Sülün Osman'dan Jet Fadıl'a... Türkiye'de dolandırıcılık hikayesi

Sülün Osman’dan Jet Fadıl’a, Titan Kenan’dan Raki’ye onlarca dolandırıcılığa tanıklık eden Türkiye'de, AKP iktidarında da yüz binlerce kişi dolandırıldı. Akla ilk gelenler Yimpaş mağdurları, Deniz Feneri ve son olarak Çiftlikbank oldu...

CHP İnsan Haklarından Sorumlu Genel Başkan Yardımcısı Tekin Bingöl, Çiftlik Bank dolayısıyla mağdur olan binlerce kişi hakkında bir rapor hazırladı.

Bingöl, “Çiftlikbank olayı her fırsatta kandırıldığını söyleyen AKP’nin vatandaşların da kandırılmalarına göz yumduğunun açıkça kanıtı. Türkiye’de dolandırıcılık AKP ile öyle bir hal aldı ki sadece 2015 yılında 48 milyon liralık bir hasılattan söz ediliyor” dedi.

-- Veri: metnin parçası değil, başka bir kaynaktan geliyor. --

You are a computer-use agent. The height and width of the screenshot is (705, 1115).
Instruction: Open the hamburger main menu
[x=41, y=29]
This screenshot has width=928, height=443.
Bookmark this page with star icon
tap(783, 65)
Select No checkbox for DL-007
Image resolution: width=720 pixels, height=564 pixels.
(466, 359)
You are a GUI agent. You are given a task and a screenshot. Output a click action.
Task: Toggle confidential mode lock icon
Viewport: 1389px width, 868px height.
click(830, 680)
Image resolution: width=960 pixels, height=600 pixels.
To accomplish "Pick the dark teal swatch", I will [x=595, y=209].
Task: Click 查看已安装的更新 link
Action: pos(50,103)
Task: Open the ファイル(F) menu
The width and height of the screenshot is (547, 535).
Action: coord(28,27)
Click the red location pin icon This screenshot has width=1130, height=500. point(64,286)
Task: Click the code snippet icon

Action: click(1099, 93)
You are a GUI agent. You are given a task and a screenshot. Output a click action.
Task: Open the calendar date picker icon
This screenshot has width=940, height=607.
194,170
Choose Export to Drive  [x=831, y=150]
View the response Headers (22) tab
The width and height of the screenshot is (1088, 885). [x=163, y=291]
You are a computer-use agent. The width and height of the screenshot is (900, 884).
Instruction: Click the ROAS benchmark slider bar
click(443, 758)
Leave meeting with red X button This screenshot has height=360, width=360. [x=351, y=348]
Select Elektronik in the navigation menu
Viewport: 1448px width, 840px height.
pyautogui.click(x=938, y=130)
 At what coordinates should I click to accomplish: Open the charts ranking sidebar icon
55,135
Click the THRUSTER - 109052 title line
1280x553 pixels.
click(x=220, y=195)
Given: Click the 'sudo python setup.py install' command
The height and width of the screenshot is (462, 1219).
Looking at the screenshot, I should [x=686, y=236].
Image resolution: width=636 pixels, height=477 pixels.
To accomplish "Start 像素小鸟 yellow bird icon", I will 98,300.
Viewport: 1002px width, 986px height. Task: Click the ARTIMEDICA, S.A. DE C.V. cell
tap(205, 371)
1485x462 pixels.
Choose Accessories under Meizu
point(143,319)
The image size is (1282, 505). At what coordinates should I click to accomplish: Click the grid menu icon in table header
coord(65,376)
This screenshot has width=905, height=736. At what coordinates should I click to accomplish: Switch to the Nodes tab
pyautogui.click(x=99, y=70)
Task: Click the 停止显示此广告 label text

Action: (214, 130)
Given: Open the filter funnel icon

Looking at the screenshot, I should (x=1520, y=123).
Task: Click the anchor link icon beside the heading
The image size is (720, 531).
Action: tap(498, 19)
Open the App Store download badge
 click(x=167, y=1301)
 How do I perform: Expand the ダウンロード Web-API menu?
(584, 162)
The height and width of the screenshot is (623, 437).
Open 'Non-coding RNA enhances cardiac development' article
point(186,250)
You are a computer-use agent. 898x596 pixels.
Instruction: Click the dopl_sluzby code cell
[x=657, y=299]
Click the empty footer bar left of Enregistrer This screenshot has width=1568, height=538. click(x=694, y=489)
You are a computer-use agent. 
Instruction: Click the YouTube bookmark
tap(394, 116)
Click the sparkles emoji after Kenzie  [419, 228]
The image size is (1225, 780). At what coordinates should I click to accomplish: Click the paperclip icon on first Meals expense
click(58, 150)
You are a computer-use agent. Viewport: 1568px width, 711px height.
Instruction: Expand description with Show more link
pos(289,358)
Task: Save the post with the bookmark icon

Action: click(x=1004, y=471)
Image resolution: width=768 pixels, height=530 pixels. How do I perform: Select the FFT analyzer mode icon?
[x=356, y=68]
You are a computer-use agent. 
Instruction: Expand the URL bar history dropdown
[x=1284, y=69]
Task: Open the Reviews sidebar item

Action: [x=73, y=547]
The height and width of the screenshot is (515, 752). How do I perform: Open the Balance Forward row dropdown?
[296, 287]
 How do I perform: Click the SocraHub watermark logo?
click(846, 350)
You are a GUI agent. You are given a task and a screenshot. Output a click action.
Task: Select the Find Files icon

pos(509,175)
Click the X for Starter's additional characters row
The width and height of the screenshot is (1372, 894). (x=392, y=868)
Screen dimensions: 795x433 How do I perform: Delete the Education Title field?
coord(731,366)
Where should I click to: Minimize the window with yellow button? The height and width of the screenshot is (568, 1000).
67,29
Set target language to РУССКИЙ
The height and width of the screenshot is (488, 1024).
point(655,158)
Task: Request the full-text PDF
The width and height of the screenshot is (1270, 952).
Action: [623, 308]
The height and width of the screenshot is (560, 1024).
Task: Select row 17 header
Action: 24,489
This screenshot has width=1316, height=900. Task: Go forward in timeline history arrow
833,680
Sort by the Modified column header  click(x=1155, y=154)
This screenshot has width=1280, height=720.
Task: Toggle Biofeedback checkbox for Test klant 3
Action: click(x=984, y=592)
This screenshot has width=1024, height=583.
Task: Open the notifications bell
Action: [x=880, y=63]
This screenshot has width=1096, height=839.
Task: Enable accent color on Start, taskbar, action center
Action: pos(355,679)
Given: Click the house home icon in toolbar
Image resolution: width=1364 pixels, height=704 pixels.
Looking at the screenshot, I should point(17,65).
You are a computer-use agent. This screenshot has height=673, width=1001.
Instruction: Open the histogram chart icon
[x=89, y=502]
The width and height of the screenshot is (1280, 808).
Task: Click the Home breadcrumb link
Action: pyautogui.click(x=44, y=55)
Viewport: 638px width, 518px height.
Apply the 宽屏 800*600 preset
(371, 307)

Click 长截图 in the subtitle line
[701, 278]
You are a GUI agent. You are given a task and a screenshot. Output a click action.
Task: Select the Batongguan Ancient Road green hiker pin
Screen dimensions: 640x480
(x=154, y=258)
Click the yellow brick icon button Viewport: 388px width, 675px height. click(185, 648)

Sülün Osman’dan Jet Fadıl’a, Titan Kenan’dan Raki’ye onlarca dolandırıcılığa tanıklık eden Türkiye’de şimdi de Çiftlikbank’la on binlerce insanın mağdur olduğunu belirten CHP Genel Başkan Yardımcısı Bingöl, “AKP döneminde yüzbinlerce vatandaşımız dolandırıldı. Yimpaş mağdurları, Deniz Feneri, Vergi Cennetleri ve şimdi de Çiftlikbank örneği. Hepsinin temel ortak noktası denetimsizlik ve iktidarın devlet kaynaklarını ‘yandaş’larına hibe etmesi” dedi.

AKP öncesi ve AKP döneminin ayrı ayrı incelendiği raporda yüz binlerce insanın dolandırılmasına göz yumulduğu belirtiliyor. Çiftlikbank olayında birçok skandal yaşandığını belirten Bingöl, “Çiftlikbank olayı iktidarın denetimsizliğinin faturasının vatandaşlara kesilmesinin en açık örneklerinden birisidir. Uzmanların Çiftlik Bank hakkında defalarca yaptığı ‘dolandırıcılık’ uyarısına rağmen, iktidarın konunun üzerine gitmemesi ve gereken denetlemeleri yapmaması mağduriyetleri bu noktaya taşımıştır. Yaşanan mağduriyette sadece Mehmet Aydın’ın değil iktidarın sorumluluğu ve hataları vardır. Denetimsizlik buradaki en büyük ihmallerden birisidir” dedi. 

Bürokratların törenlere ve açılışlara katılmasının Çiftlikbank’ın vatandaşların gözünde inandırıcılığını arttırdığının vurgulandığı raporda, AKP’nin tıpkı Deniz Feneri olayı ve benzerlerinde olduğu gibi yolsuzluğu, rüşveti ve vergi kaçırmayı bu ülkede olağan hale getirdiği belirtiliyor. 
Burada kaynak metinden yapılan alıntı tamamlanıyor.